Prosecutors I’ve spoken to contend they seek Alford pleas because they are convinced the inmates are guilty. Often they say that the plea is the best way to ensure a guilty man remains convicted because effectively prosecuting a new trial may be too difficult for a variety of reasons, including that evidence had been destroyed or simply too much time had passed. The subtext is that the prosecutors may no longer be able prove guilt beyond a reasonable doubt.

Read the entire New York Times piece here

I previously discussed the issue of Alford pleas being used in innocence cases in my 2012 article, "Bargained Justice: Plea-Bargaining's Innocence Problem and the Brady Safety-Valve" (available for free download here). 

In the same year the Supreme Court decided Brady, it also handed down another plea-bargaining decision that helped to solidify bargained justice as a major facet of the American criminal justice system. In North Carolina v. Alford, the Court stated that a defendant could plead guilty in return for some benefit, such as a reduced sentence, while continuing to maintain his or her innocence. The Court inserted a caveat, however, requiring the “record before the judge contain[] strong evidence of actual guilt” to ensure the rights of the innocent are protected and guilty pleas are the result of “free and intelligent choice.”

I then went on to discuss the case of Kerry Max Cook, who, despite evidence of innocence, was forced to accept an Alford plea in return for his freedom. 

[Cook] was arrested for the rape and murder of a woman in Tyler, Texas. Though Cook was convicted by a jury and sentenced to death a year later, he continued to profess his innocence. During his time on death row, Cook was abused, raped, and attempted to commit suicide twice. After one suicide attempt, prison officials found a note that stated, “I really was an innocent man.” His initial conviction was eventually overturned and a second trial in 1992 resulted in a hung jury. The government retried Cook again, and the death penalty was imposed by a jury a second time. In 1996, Cook’s conviction was again overturned, this time due to police and prosecutorial misconduct dating back to the initial investigation and trial of Cook in 1978. Despite the numerous setbacks, the government moved forward to retry Cook a fourth time. Due to the prior misconduct, however, the prosecutor in the case would no longer be able to use the testimony of a central witness in the case. As the trial for Cook’s life approached, the prosecution conceded that the case was looking increasingly weak. 
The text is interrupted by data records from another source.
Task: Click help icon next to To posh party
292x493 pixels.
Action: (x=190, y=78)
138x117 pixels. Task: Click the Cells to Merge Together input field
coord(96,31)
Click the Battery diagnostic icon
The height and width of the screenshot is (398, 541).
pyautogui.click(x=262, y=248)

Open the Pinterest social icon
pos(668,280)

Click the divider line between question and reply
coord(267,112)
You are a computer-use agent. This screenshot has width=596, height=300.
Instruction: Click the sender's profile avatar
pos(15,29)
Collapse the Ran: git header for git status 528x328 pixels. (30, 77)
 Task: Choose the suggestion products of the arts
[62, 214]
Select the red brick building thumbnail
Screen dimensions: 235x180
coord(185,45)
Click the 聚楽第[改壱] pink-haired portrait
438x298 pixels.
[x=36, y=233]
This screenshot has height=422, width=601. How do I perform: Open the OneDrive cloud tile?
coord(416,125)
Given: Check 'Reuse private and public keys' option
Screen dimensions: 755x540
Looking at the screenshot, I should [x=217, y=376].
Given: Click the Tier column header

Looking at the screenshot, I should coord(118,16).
Having discussed the evolution of the plea-bargaining machine it will come as no surprise that the prosecutor responded to the significant likelihood of losing a trial by offering Cook a plea deal. In return for pleading guilty, Cook would receive a sentence of time served and walk out of prison. Cook refused, however, continuing to profess his innocence.
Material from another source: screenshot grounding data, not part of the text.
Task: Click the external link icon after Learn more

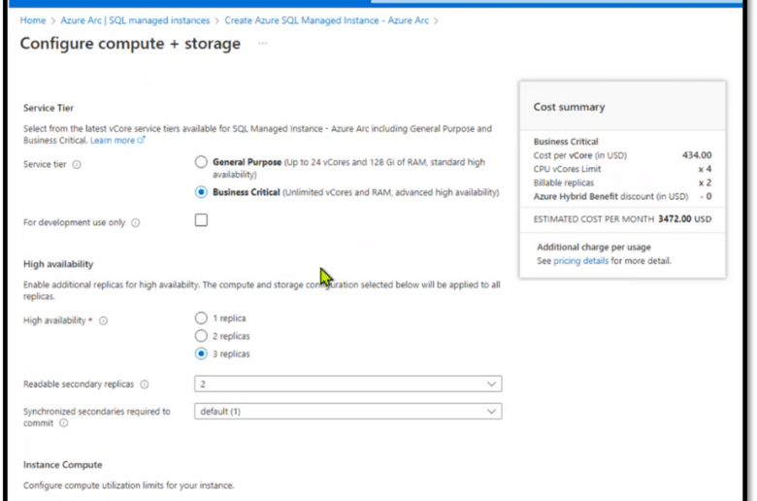Action: point(141,140)
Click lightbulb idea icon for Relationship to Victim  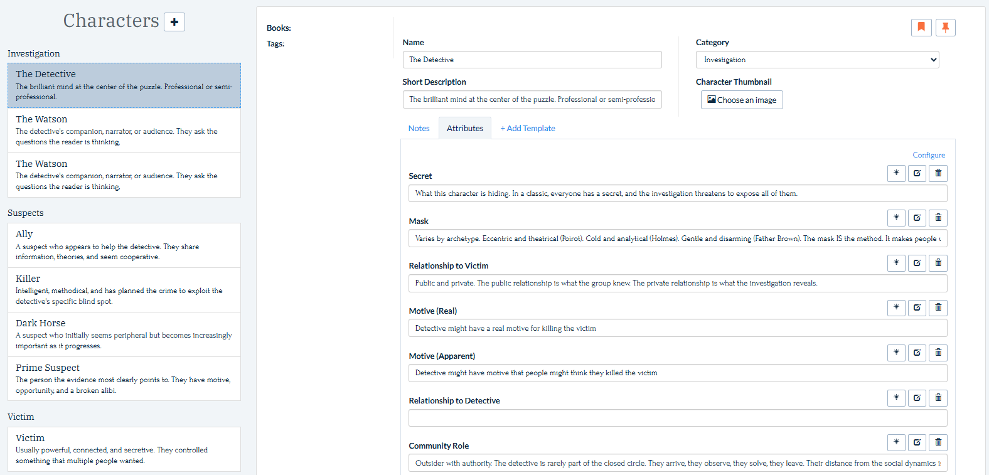click(x=896, y=263)
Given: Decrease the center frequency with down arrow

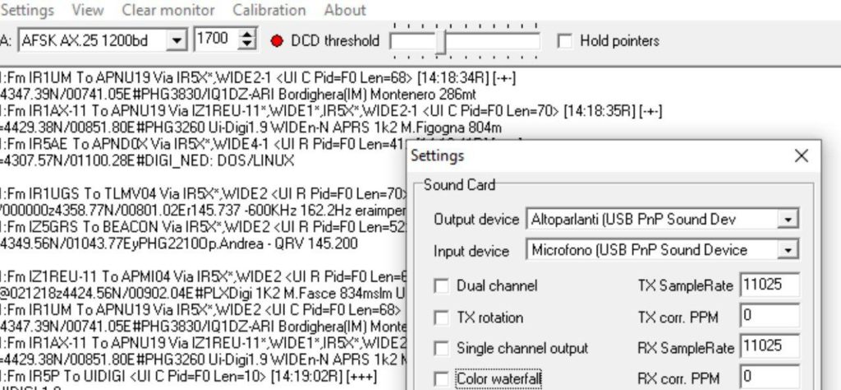Looking at the screenshot, I should point(246,45).
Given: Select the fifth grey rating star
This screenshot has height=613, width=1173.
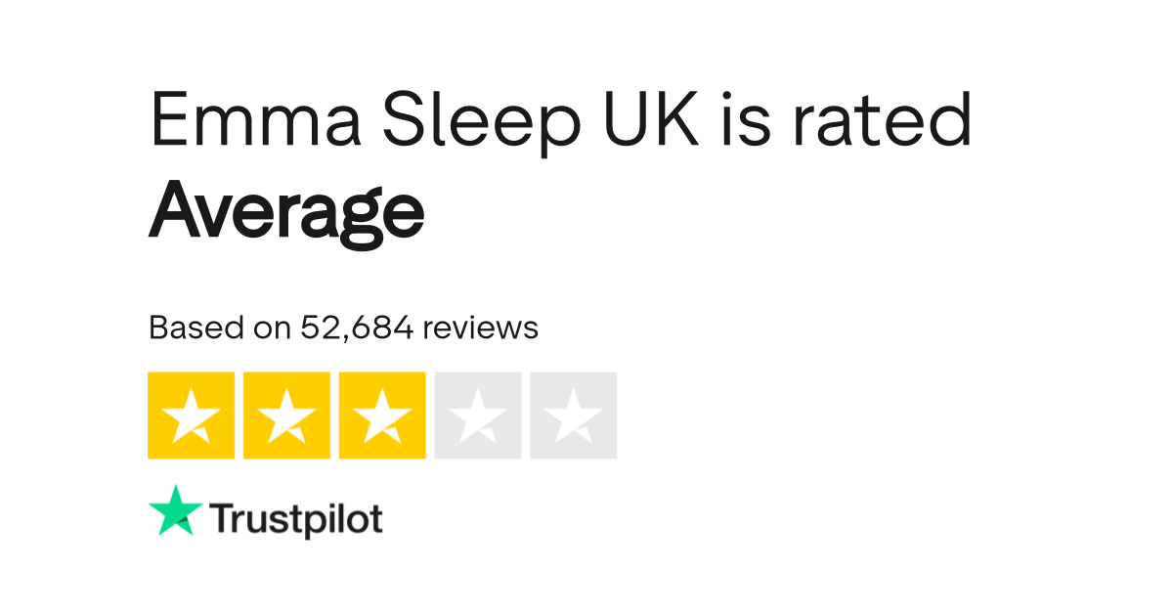Looking at the screenshot, I should coord(574,416).
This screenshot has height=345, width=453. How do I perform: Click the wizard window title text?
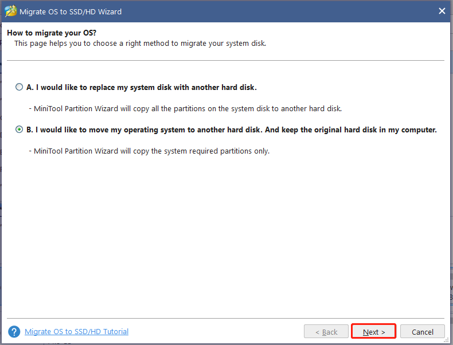click(x=71, y=11)
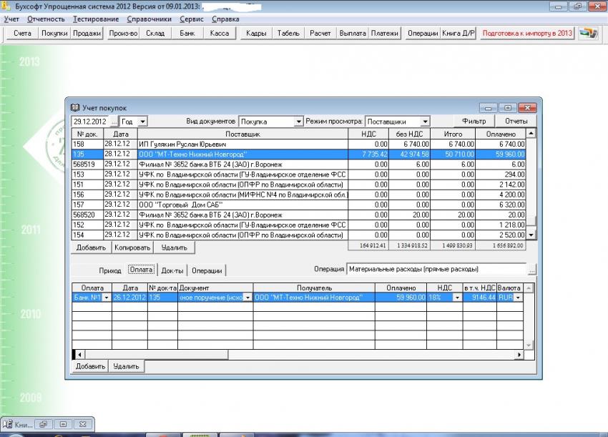
Task: Click the Фильтр button
Action: coord(474,122)
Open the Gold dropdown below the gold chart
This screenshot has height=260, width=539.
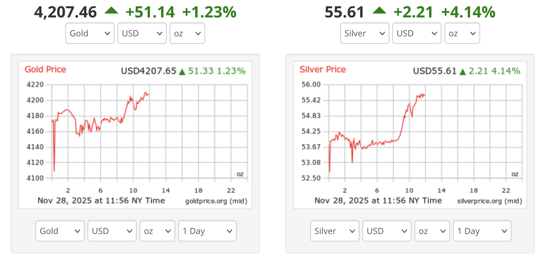(60, 231)
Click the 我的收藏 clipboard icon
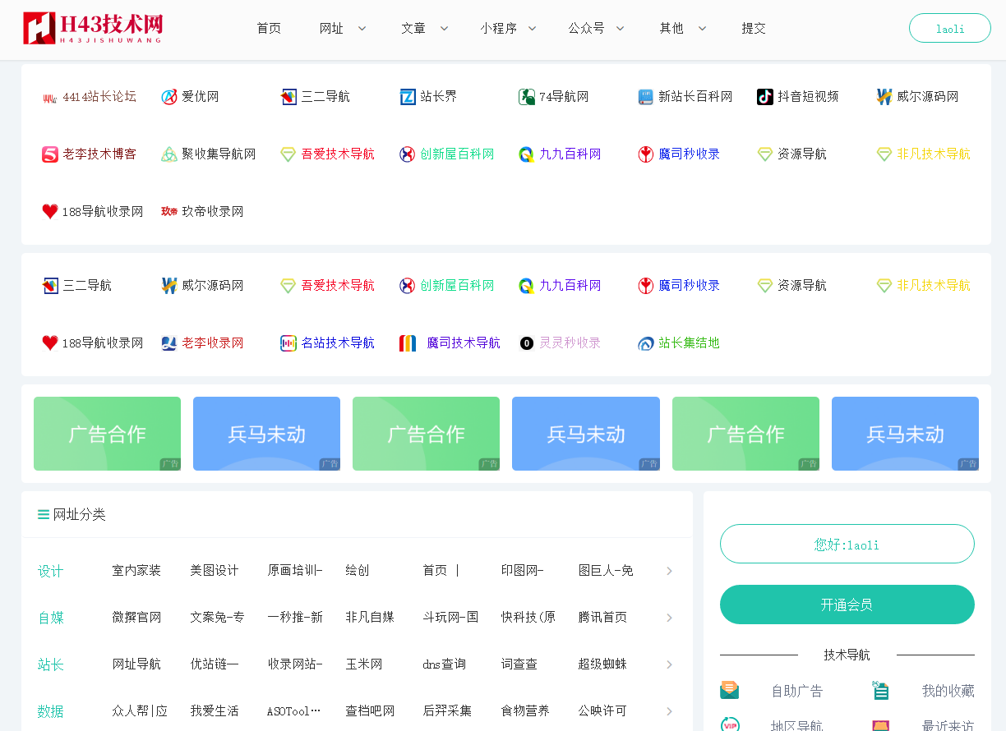1006x731 pixels. [881, 691]
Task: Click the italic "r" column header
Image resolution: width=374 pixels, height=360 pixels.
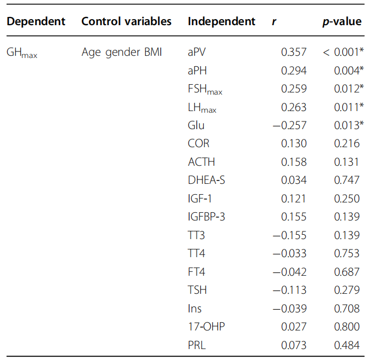Action: pos(274,22)
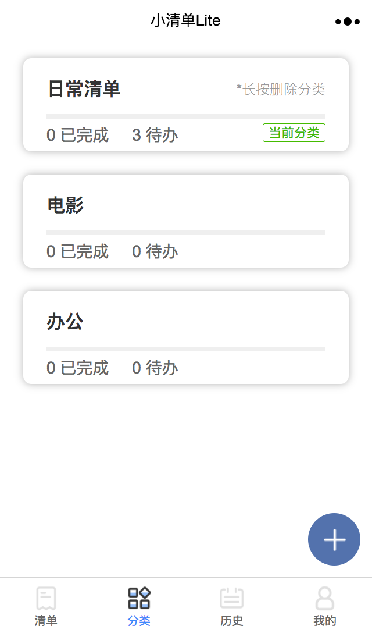Select the 分类 category grid icon
Image resolution: width=372 pixels, height=633 pixels.
coord(139,598)
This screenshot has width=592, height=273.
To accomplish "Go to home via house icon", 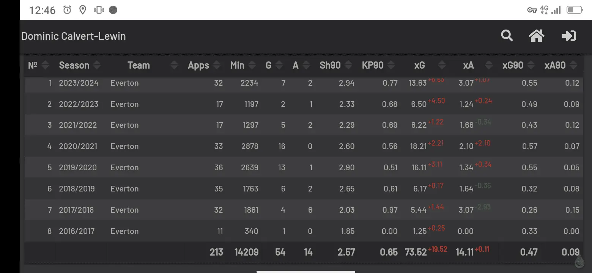I will pyautogui.click(x=536, y=36).
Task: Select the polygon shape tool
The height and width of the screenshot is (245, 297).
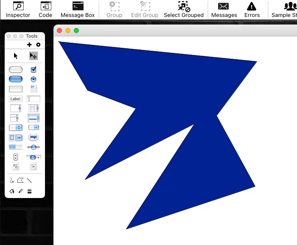Action: 20,181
"Kerry [Max Cook] looked [his attorney] in the eye and said, “I want to be free, I want this behind me, but I will go back to death row, I will let them strap me to the gurney and put the poison in my veins before I lie, before I plead guilty." 

In response, the prosecutor offered Cook the same deal in return for an Alford plea. Cook could now plead guilty, while, at the same time, continuing to maintain his innocence. Cook took the plea agreement and, twenty-two years after being placed in prison, walked free. Two months later, a DNA test conclusively demonstrated that Cook was not a match to forensic evidence obtained at the scene of the crime in 1977. Though he had been induced to plead guilty, Cook was, in fact, innocent. 

I recommend both of the recent opinion pieces for your weekly reading list.